The main character has just lost her job, and her husband suddenly leaves her for a younger woman. Struggling through the divorce by mostly ignoring what’s happening, she goes home to stay on her mother’s horse farm, taking along the headstrong teenage daughter she’s having difficulties with. It’s quickly clear that she doesn’t have a good relationship with her parents, and slowly pieces are added to the story. A father who put a lot of pressure on her to succeed in the past, at one particular thing. A devastating accident where she lost her riding partner- a beloved, talented horse of strikingly unusual color. The trauma was so bad she never got on a horse again. But now, someone nearby with a horse rescue stable, brings to their corrall another horse that looks almost exactly like her lost competition mount. There’s only one explanation for how another horse of such uncommon appearance could show up again. She throws all her focus into solving that- even though she’s supposed to be managing the stable and taking care of things for her mother, while her father is dying from an incurable medical condition (another thing she’s ignoring). Things go from bad to worse on all sides- her father’s condition worsens, her daughter gets into even more objectionable activities (although I really thought the protagonist’s reactions here were exaggerated), her mother barely speaks to her, and she’s doing a terrible job at managing the riding stable- in fact, they’re imminently threatened with loosing it altogether. I’m not a business person, and even I could see that she was making one bad decision after another, there.

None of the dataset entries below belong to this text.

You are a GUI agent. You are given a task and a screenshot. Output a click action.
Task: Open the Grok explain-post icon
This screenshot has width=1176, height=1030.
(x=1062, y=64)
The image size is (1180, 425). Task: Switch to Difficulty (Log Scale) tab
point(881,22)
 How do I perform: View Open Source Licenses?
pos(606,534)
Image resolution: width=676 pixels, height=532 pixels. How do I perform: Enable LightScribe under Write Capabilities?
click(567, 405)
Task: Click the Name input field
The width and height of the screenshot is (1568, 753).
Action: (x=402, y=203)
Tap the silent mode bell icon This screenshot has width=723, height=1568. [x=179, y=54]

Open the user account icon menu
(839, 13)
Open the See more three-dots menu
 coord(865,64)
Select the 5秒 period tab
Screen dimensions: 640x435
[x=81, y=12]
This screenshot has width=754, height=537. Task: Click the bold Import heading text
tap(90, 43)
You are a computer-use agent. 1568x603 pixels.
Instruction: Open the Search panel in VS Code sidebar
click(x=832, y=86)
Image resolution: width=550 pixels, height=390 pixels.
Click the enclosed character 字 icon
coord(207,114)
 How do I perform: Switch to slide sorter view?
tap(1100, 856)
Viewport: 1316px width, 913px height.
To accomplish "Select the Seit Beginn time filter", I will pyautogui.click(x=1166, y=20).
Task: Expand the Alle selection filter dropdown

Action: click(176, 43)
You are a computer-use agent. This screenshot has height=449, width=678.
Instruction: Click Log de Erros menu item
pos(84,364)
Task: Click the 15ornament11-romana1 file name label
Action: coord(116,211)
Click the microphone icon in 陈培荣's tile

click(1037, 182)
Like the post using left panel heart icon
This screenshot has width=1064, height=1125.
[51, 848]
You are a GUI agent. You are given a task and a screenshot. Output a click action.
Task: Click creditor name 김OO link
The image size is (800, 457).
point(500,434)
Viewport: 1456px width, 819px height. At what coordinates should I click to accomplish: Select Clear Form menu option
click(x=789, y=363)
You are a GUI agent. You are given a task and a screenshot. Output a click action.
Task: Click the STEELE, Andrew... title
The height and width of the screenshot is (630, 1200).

But she can’t deal with any of that, because she’s so focused on the rescue horse who cannot be handled, and the puzzle about his background which turns into something that threatens her with loss again. Meanwhile there’s this awkward triangle of love interests going on- a man she has history with is their on-call veterinarian, and she’s finding the French riding instructor attractive, but won’t admit it. (I didn’t care much for the romance aspect of this book, although some readers will find it more of a focus that the horse stuff). I really couldn’t see how this story would have any kind of happy ending, as this woman seemed determined to wreck everything she touched (which appallingly, she even recognized). But in the end, it does wrap things up satisfyingly- in a manner I wouldn’t have expected, and it didn’t feel too forced. I’m a tad curious to read the sequel- which I also have- but ready to drop it at any point if it’s boring me . . .
The weird thing is that, for all I disliked the main character, I could feel a smidge of sympathy towards her as well. How many of us have tried again and again, things that we fail at? And you have to keep going with something. She did go back to her family, even though she had bitter memories there. She did attempt to help her mother run the stable, although would have done far better to admit her lack of experience, and her mistakes as she made them, instead of digging herself deeper into a hole. I think that’s really what kept me reading. Because it was so darn realistic, how flawed this woman was, floundering around trying to put her life back together without really knowing how. And it was the horse that saved her, in a way. At least it got her interested in something again.